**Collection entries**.
====================
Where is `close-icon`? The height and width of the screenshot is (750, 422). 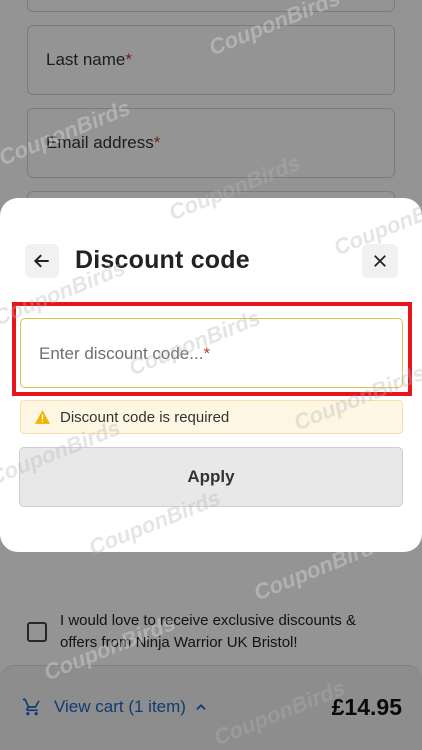 close-icon is located at coordinates (380, 261).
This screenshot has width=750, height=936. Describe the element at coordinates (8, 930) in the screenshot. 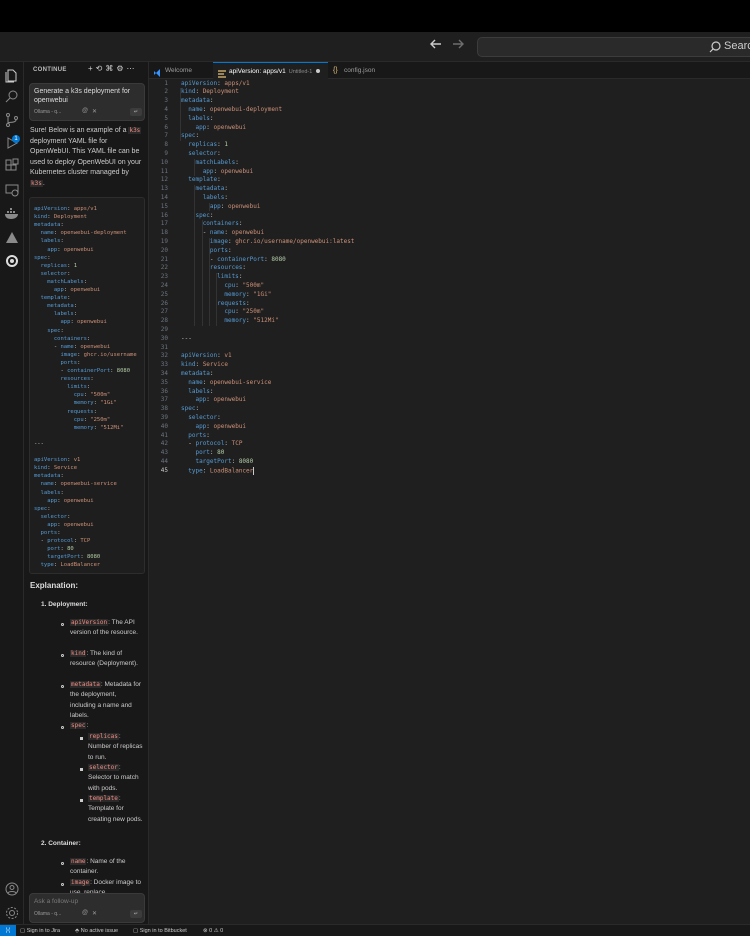

I see `remote-icon: ⟩⟨` at that location.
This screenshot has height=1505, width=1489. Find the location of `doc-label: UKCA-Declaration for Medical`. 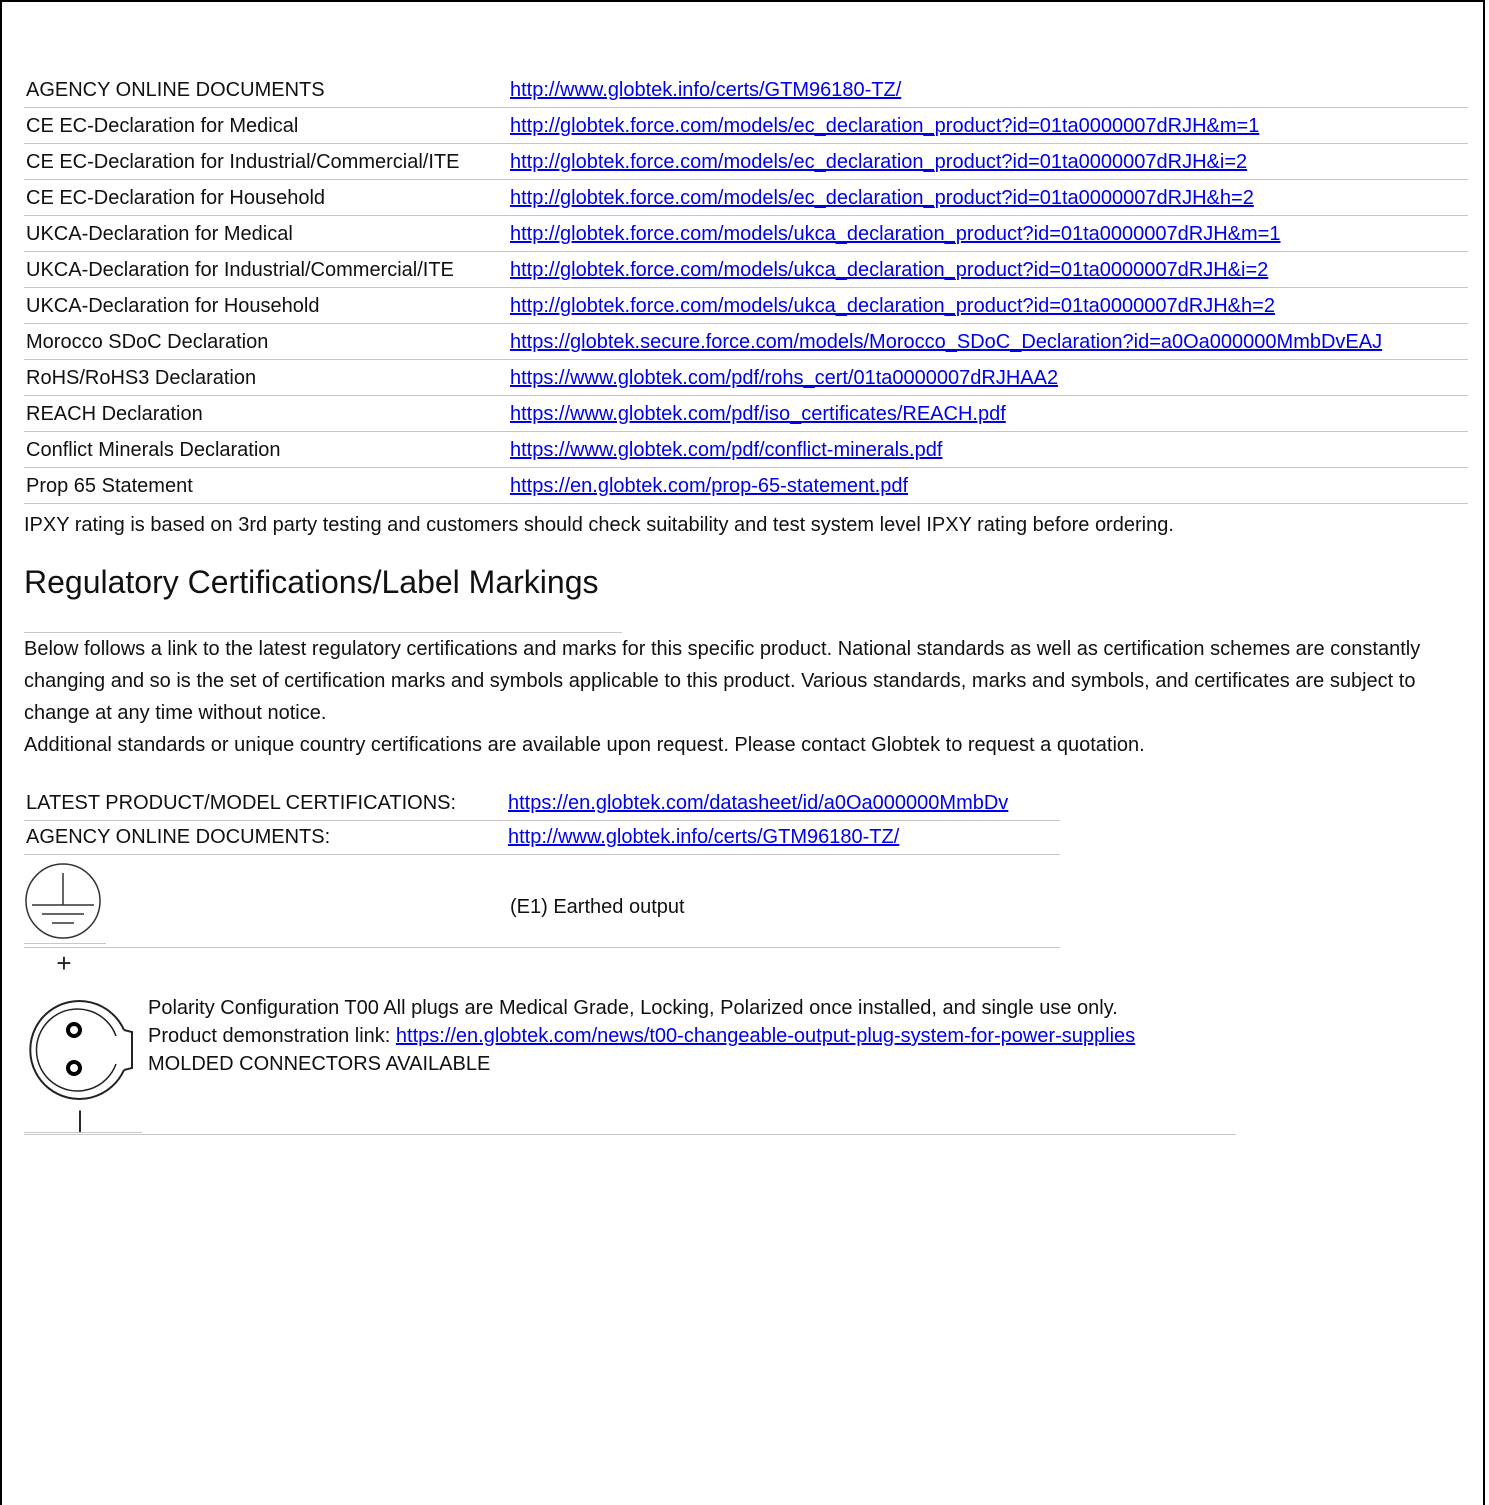

doc-label: UKCA-Declaration for Medical is located at coordinates (266, 234).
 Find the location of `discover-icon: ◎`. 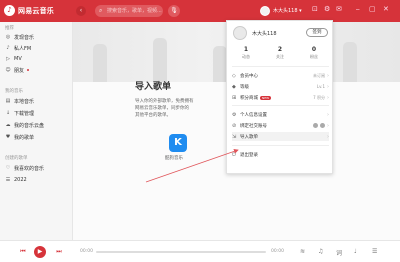

discover-icon: ◎ is located at coordinates (8, 37).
====================
Repeat the material from the line containing "This screenshot has width=750, height=936." through the end of the material, both ends included, without the pictures.

**Answer box**.
This screenshot has width=750, height=936. Describe the element at coordinates (8, 930) in the screenshot. 

I see `remote-icon: ⟩⟨` at that location.
This screenshot has height=1505, width=1489. Find the location of `doc-label: UKCA-Declaration for Medical`. 

doc-label: UKCA-Declaration for Medical is located at coordinates (266, 234).
 Find the location of `discover-icon: ◎`. 

discover-icon: ◎ is located at coordinates (8, 37).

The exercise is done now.